- **Goal of the exercise**: Lines from the one with "Task: Open the 四年时光 black video thumbnail" through the end of the records, and no others, are what the answer should contain, copied exactly; please keep pictures out.

(Stored items)
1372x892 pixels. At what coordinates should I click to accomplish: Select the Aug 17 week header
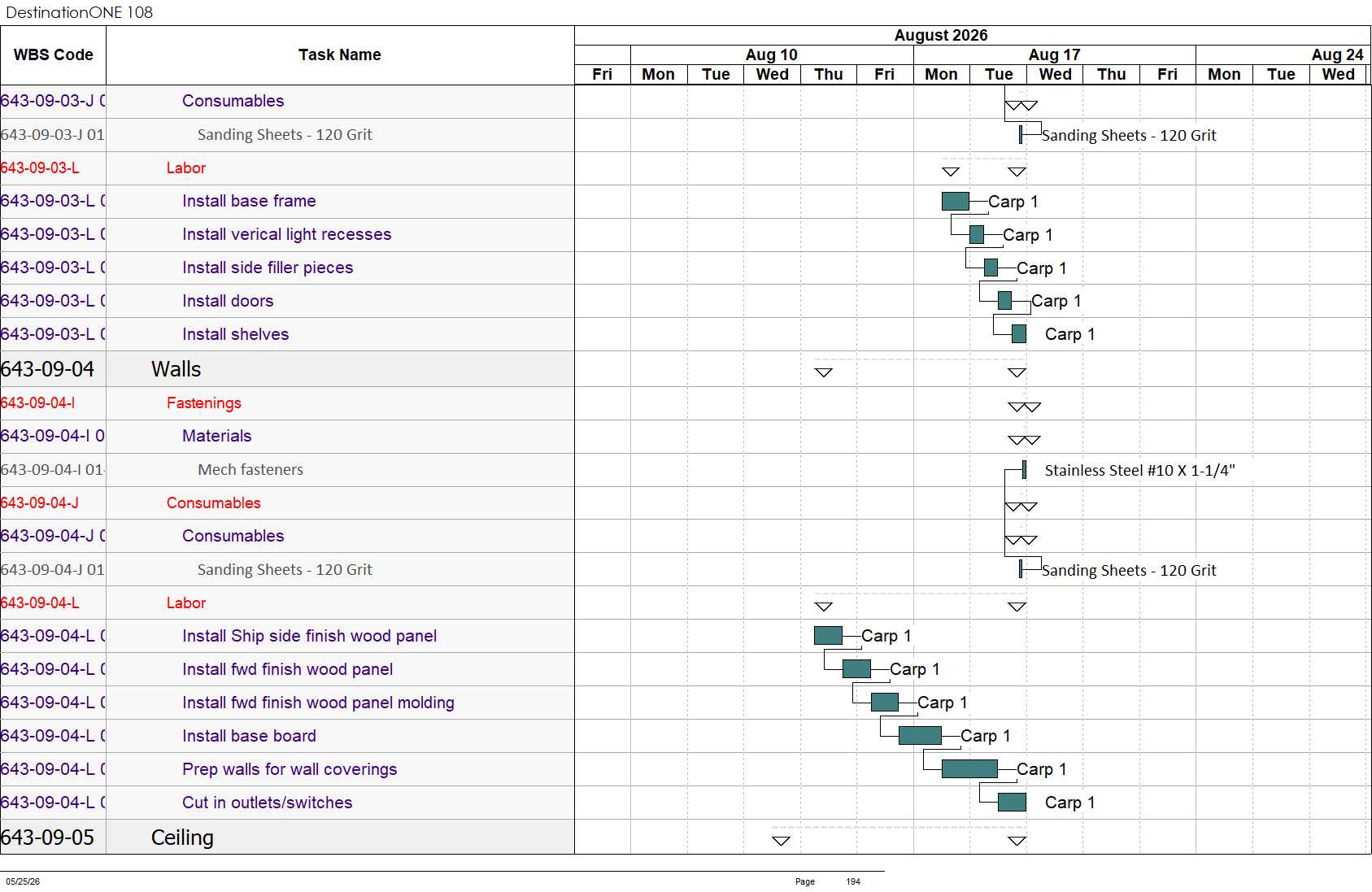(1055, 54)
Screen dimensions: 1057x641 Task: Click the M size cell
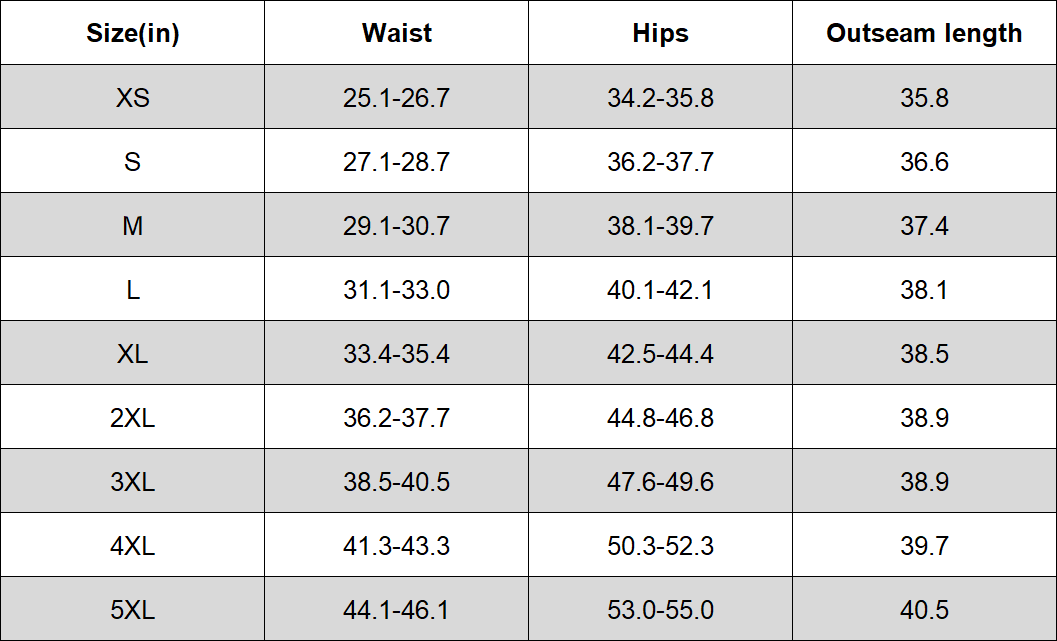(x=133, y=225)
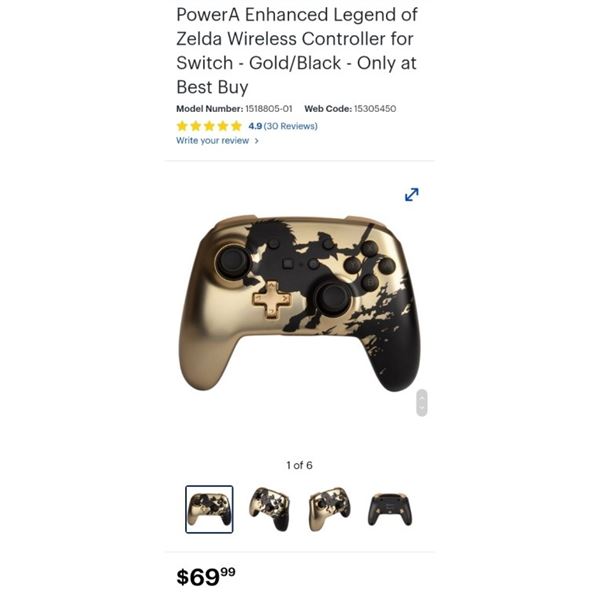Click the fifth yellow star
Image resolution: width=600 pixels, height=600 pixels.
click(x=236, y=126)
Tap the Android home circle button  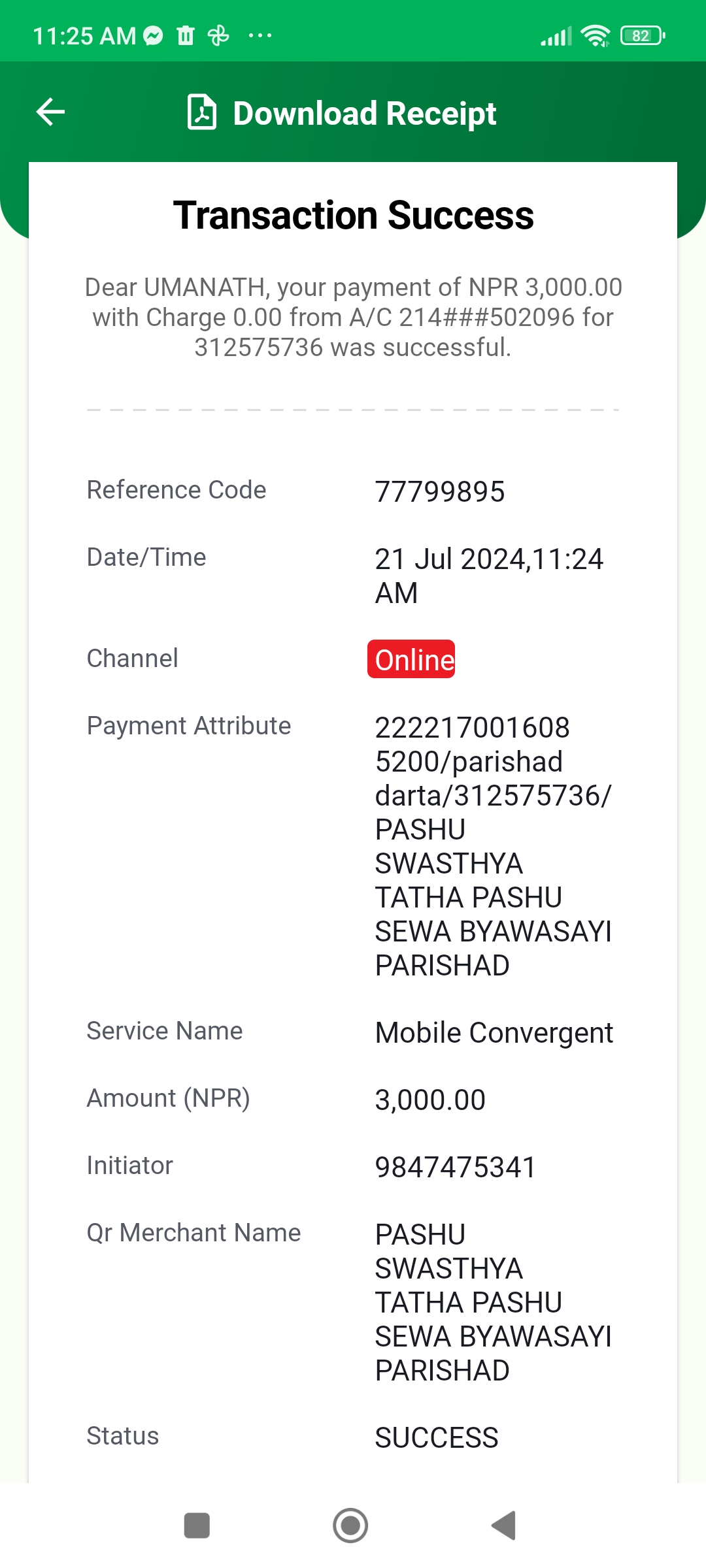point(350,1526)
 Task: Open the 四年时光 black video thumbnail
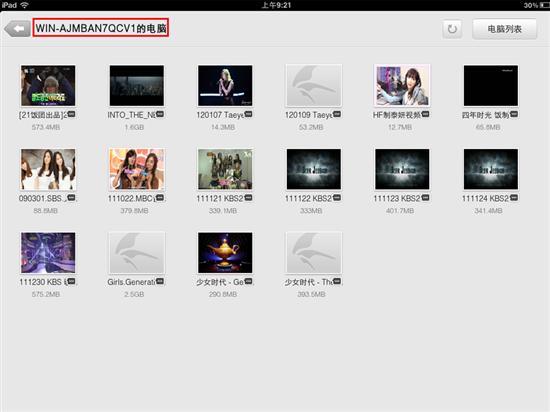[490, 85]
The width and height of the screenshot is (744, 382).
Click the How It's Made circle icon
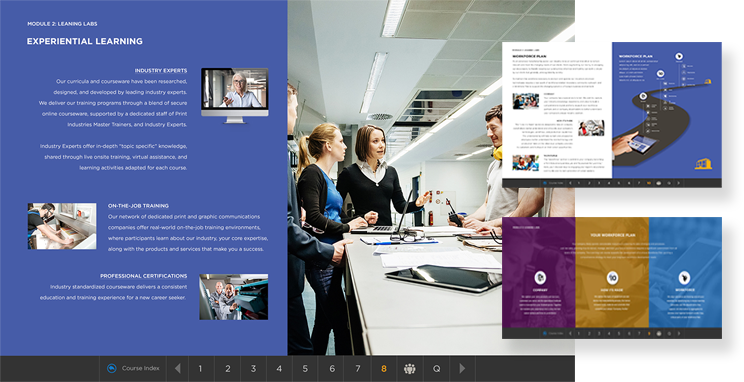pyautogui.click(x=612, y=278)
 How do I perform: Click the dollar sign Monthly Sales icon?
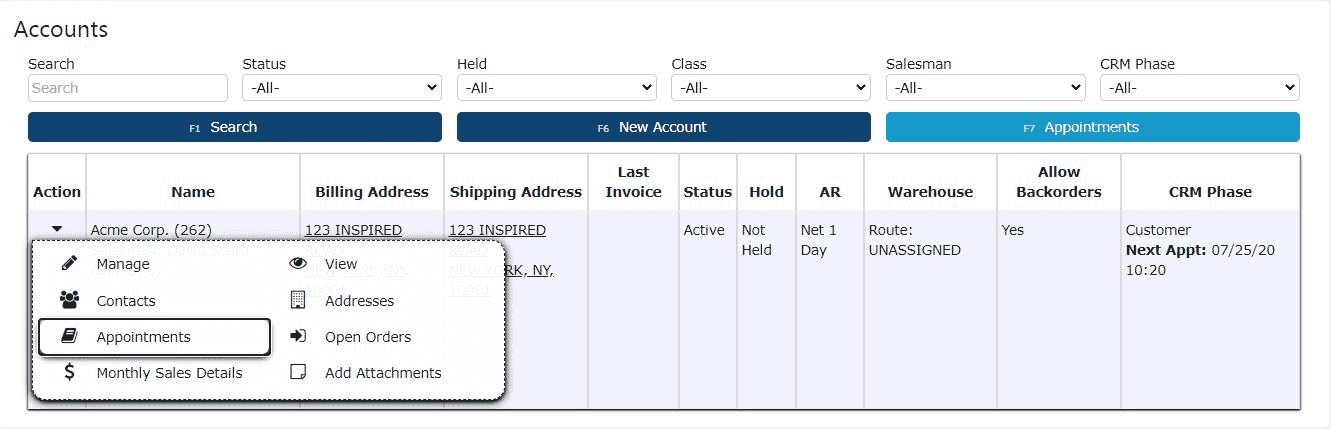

- **Answer to this problem**:
 Task: Open the 四年时光 black video thumbnail
[490, 85]
The width and height of the screenshot is (744, 382).
Click the How It's Made circle icon
pyautogui.click(x=612, y=278)
 How do I perform: Click the dollar sign Monthly Sales icon?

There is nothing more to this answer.